“Gott is tott” atau Tuhan telah mati, menjadi kutipan terkenal Friedrich Wilhelm Nietzsche (1844-1900), seorang filsuf Jerman yang beraliran nihilisme. Kalimat tersebut berasal dari buku The Gay Science (1882). Tepatnya, ia terdapat dalam salah satu aforisme yang berjudul Orang Gila.
Kutipan lengkap yang memuat kalimat “Tuhan telah mati” berbunyi:
Orang gila itu melompat ke tengah-tengah mereka dan menusuk mereka dengan matanya. “Di mana Tuhan?” dia menangis; “Aku akan memberitahumu. Kita telah membunuhnya—kau dan aku. Kita semua adalah pembunuhnya. Tapi bagaimana kita melakukan ini? Bagaimana kita bisa meminum lautan? Siapa yang memberi kita lap serap untuk menghapus seluruh cakrawala? Apa yang kita lakukan ketika kita melepaskan rantai bumi dari mataharinya? Ke mana ia bergerak sekarang? Ke mana kita bergerak? Jauh dari seluruh matahari? Bukankah kita terus-menerus menyelam? Mundur, ke samping, ke depan, ke segala arah? Apakah masih ada yang naik? Atau turun? Apakah kita tak tersesat, seperti melalui ketiadaan yang tak terbatas? Apakah kita tak merasakan napas dari ruang hampa? Bukankah semakin dingin? Bukankah malam terus-menerus mendekati kita? Apakah kita tak perlu menyalakan lentera di pagi hari? Apakah kita belum mendengar suara penggali kubur yang mengubur Tuhan? Apakah kita belum mencium bau busuk ilahi? Dewa-dewi juga membusuk. Tuhan telah mati. Tuhan tetap mati. Dan kita telah membunuhnya”.
Umumnya, orang menganggap Nietzsche sedang mengolok-olok Tuhan secara dangkal lewat kutipan ini. Namun, kematian Tuhan yang dimaksud Nietzsche bukanlah sesuatu yang sifatnya harfiah. Ia justru bersifat metaforis.
Dalam sebuah artikel di LSF Discourse, Emrys Westacott (diterjemahkan oleh Mochammad Aldy Maulana Adha) mengatakan bahwa Nietzsche menganggap Tuhan telah mati, karena kitab suci telah digantikan oleh ilmu pengetahuan yang lebih unggul dalam menjelaskan fenomena alam.

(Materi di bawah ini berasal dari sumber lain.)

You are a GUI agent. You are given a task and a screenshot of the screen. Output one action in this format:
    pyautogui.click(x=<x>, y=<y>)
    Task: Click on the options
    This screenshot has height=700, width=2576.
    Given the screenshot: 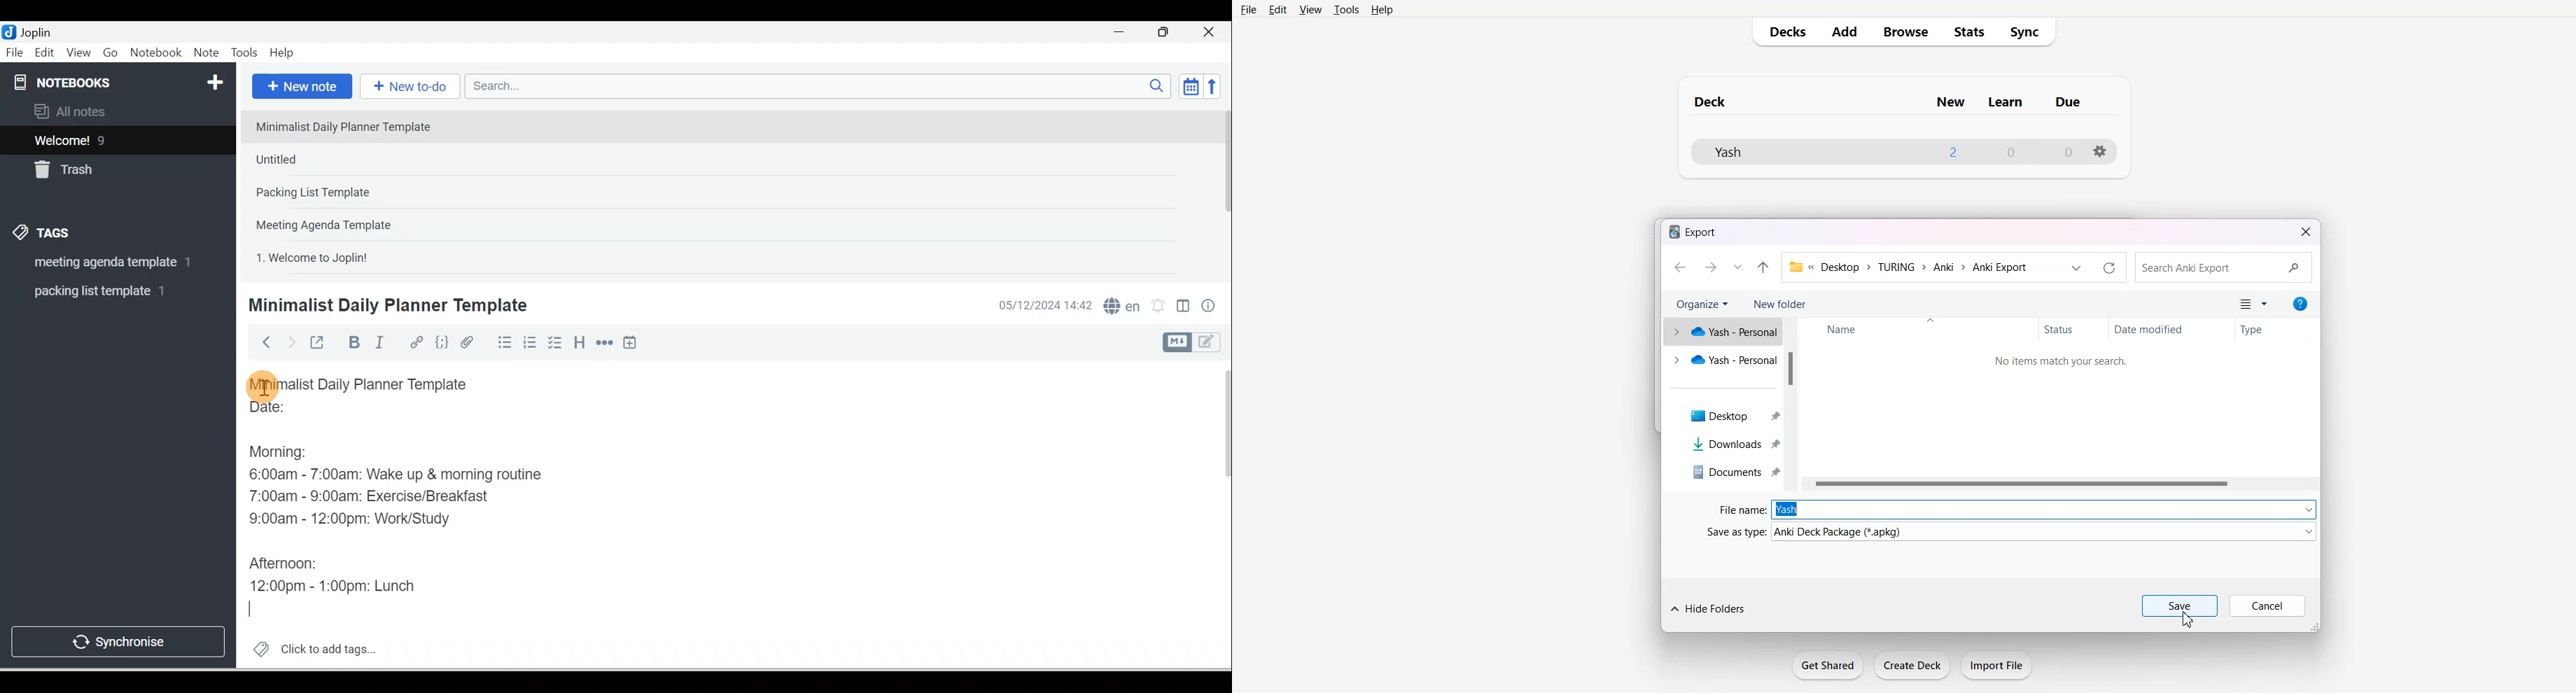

Sementara itu, dalam situs Sasindo Unpam, dikatakan bahwa Nietzsche melihat nilai yang adiluhung adalah nilai Tuhan. Akan tetapi, jika nilai-nilai Tuhan malah membelenggu manusia dan membuatnya tidak mandiri, maka bunuh saja Tuhan itu. Dengan kematian Tuhan, manusia berada dalam dunia hampa tanpa nilai.
Setelah kematian Tuhan, manusia akhirnya memiliki kehendak bebas untuk menciptakan nilai dan tujuan hidupnya sendiri. Kehendak bebas ini, pada gilirannya. akan menimbulkan kekacauan. Tetapi, ia bukan dalam pengertian negatif. Dengan kekacauan dan tanpa adanya struktur, manusia justru akan lebih produktif.
Kebebasan adalah naluri alamiah manusia untuk bisa produktif. Misalnya, banyak orang merasa lebih produktif saat duduk di bangku kuliah ketimbang saat duduk di bangku sekolah. Hal itu karena kondisi perkuliahan lebih luwes atau fleksibel, dibandingkan dengan sekolah yang cenderung kaku dan ketat. Jadi, kematian Tuhan bisa dianalogikan seperti kondisi dunia perkuliahan yang lebih bebas dan membuat manusia lebih produktif dan kreatif, karena tidak ada lagi aturan-aturan rigid yang mengaturnya.
Meski, pada akhirnya, kematian Tuhan membuat manusia menjadi bebas dan bisa menentukan nilainya sendiri, manusia pada akhirnya kehilangan arah, sendirian, dan kesepian. Manusia kehilangan tempat untuk bergantung atau bersandar, dan hanya dapat mengandalkan dirinya sendiri.